BEGIN

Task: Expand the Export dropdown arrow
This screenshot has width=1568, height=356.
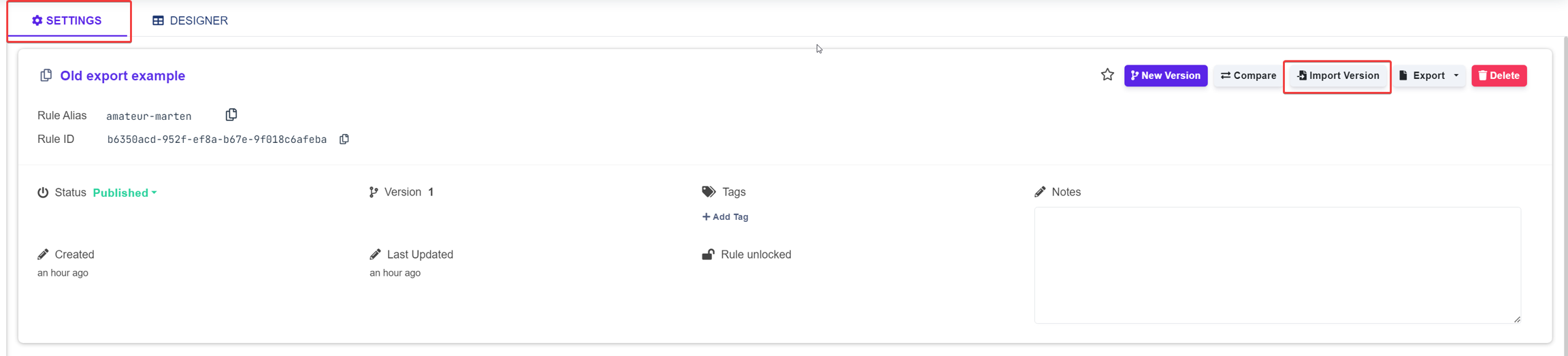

END
BEGIN

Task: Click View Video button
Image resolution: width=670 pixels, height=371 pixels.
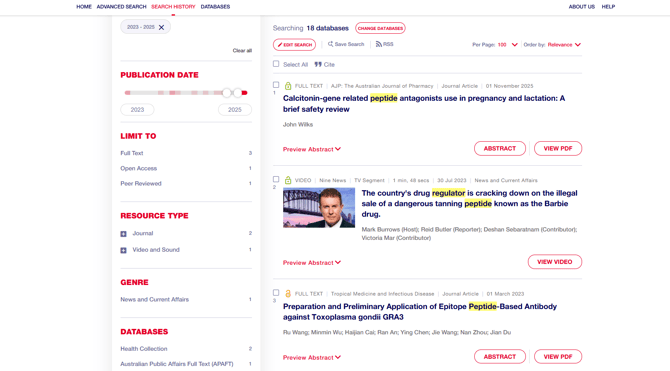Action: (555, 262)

END

WORK ITEM: Looking at the records above, which lines contain "Task"? Copy those lines.

WRITTEN SOLUTION:
Task: Expand the Export dropdown arrow
Task: Click View Video button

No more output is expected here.